Entecavir besser als Lamivudin in der präemptiven Therapie der Hepatitis B bei Immunsuppression?
Die Reaktivierung einer chronischen Hepatitis B unter Immunsuppression ist ein relevantes Problem. Deshalb wird insbesondere vor der Durchführung einer Chemotherapie bei positiver Hepatitis B Serologie ohne Therapieindikation eine präemptive Therapie mit Lamivudin (Zeffix) eingeleitet. Sofern eine Therapieindikation für die chronische Hepatitis B besteht (erhöhte Transaminasen, HBV DNA > 2000 IU/ml, Zeichen von Leberfibrose) wird eine Therapie mit Entecavir (Baraclude) oder Tenofovir (Viread) vorgezogen, da diese beiden Wirkstoffe eine höhere genetische Barriere gegen eine Resistenzentwicklung und eine bessere antivirale Aktivität aufweisen. Die Frage ist nun, ob eine bessere anitvirale Aktivität nicht auch besser wäre für die präemtive Therapie. Das hat eine Studiengruppe aus China nun in einer Population von Patienten mit einem diffusen large B-cell Lymphom und folgender R-CHOP Chemotherapie angeschaut.
Risiko eine Hepatitis B zu reaktivieren unter Chemotherapie erhöht
Patienten, welche eine Chemotherapie mit R-CHOP (Rituximab, Cyclophosphamid, Doxorubicin, Vinvristin, Prednison) erhalten haben ein Risiko von bis zu 80% unter der Therapie eine bisher vom Immunsystem gut kontrollierte Hepatitis B zu reaktivieren oder gar deswegen eine Hepatitis zu entwickeln. Unter Prophylaxe mit Lamivudin reduziert sich das Risiko auf ca. 30%. Ob andere Prophylaxen wie Entecavir, Adefovir oder Tenofovir genauso gut oder gar besser wirken ist unbekannt.

VORLIEGENDE EINTRÄGE:

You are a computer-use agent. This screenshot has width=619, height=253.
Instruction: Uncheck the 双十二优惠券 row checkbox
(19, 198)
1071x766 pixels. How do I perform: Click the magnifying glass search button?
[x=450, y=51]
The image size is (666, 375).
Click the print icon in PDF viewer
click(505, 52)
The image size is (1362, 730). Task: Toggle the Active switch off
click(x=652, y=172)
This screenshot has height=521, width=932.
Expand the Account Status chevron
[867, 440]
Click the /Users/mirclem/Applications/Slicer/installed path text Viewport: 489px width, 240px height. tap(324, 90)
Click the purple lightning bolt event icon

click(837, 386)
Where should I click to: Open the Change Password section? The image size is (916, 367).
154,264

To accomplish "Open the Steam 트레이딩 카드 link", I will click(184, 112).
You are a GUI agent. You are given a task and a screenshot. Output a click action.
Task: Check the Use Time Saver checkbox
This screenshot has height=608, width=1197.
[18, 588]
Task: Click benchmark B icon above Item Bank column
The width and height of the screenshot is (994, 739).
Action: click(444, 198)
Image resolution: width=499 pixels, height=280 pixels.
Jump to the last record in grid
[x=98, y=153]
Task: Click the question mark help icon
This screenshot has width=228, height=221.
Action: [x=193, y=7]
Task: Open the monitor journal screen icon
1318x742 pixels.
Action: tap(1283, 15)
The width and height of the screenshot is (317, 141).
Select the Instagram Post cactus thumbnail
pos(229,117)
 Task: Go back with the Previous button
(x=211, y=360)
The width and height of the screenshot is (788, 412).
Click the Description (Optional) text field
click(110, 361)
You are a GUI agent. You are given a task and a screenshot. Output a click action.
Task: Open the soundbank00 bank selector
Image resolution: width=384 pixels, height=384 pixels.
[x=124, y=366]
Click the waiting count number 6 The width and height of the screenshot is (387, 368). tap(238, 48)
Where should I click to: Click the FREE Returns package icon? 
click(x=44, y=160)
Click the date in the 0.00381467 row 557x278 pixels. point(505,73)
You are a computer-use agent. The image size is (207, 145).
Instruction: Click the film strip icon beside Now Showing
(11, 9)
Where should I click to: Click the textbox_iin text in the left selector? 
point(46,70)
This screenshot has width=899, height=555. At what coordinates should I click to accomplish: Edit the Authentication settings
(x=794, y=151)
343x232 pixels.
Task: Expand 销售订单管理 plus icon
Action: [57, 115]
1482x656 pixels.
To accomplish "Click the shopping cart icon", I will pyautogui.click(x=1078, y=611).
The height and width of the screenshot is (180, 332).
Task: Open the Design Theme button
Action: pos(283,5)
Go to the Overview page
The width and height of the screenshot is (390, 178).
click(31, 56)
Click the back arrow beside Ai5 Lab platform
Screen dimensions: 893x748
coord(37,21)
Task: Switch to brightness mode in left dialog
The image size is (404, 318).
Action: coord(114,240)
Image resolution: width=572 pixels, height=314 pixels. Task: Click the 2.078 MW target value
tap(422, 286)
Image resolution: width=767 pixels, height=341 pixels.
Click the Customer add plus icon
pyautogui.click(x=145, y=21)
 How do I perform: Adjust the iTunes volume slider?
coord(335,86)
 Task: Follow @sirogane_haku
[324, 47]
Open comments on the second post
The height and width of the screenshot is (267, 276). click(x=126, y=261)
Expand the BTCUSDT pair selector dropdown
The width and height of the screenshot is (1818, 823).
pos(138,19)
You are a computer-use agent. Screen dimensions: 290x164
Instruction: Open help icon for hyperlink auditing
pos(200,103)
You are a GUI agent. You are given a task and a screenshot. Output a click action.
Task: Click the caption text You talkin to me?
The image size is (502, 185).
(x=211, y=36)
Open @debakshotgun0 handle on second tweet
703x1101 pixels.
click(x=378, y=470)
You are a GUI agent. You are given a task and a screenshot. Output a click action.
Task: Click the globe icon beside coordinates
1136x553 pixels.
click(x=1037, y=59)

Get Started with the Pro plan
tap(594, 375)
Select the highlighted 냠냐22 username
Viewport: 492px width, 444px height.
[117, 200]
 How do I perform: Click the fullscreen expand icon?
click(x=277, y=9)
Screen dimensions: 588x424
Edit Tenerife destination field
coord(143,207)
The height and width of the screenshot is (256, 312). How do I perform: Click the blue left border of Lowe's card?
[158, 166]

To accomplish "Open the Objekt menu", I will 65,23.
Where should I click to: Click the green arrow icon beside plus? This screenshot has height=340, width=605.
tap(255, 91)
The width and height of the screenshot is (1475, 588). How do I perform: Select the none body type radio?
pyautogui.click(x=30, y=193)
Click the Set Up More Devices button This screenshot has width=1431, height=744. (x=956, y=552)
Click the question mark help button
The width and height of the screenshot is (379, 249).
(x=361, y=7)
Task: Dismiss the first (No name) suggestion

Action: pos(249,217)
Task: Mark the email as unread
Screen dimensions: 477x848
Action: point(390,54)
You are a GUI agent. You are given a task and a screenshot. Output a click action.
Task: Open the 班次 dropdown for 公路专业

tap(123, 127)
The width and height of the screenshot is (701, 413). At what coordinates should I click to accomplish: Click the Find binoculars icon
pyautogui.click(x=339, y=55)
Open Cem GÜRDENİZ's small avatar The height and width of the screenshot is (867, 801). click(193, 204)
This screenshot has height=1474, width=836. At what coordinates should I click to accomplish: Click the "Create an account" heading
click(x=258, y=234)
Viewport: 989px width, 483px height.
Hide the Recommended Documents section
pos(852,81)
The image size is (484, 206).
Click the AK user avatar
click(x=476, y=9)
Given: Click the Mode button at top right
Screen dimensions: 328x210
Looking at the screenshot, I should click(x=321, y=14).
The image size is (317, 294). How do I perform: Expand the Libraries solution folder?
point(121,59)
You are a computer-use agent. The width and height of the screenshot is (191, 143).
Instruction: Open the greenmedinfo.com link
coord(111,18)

AUFGABEN:
**A)** Beantworten Sie anhand des Textes über die Hepatitis-B-Therapie diese Fragen:
(i) Mit welchem Wirkstoff wird vor einer Chemotherapie bei positiver Hepatitis-B-Serologie ohne Therapieindikation präemptiv behandelt?
(ii) Wie hoch ist unter R-CHOP das Risiko, eine bisher gut kontrollierte Hepatitis B zu reaktivieren?
(iii) Aus welchem Land kommt die Studiengruppe?
**B)** Führen Sie den Text über die Hepatitis-B-Therapie unter Chemotherapie nach seinem letzten Satz fort.

LÖSUNGEN:
**A)**
(i) Mit Lamivudin (Zeffix).
(ii) Bis zu 80 %.
(iii) Aus China.

**B)**
Studiensetting und Patientenpopulation
HBs-Antigen positive Patienten mit einem neu diagnostizierten diffusen large B-cell Lymphom, welche in eine Studie zum Vergleich von zwei verschiedenen R-CHOP Therapieschemata eingeschlossen wurden, wurden in einer Unterstudie randomisiert, entweder 100mg Lamivudin/Tag oder 0.5mg Entecavir/Tag als präemptive Therapie zu bekommen. Diese wurde 1 Woche vor Chemotherapiebeginn gestartet und sollte 6 Monate nach Chemotherapieende wieder gestoppt werden.
Die Patienten mussten mindestens 18 jährig sein, eine längere Lebenserwartung als 3 Monate haben, HBs-Antigen positiv sein, durften aber keine Therapieindikation (erhöhte Leberwerte, HBV DNA über 1000 IU/ml) haben. Ebenfalls durften die Patienten keine andere Hepatitiden (C, D) haben.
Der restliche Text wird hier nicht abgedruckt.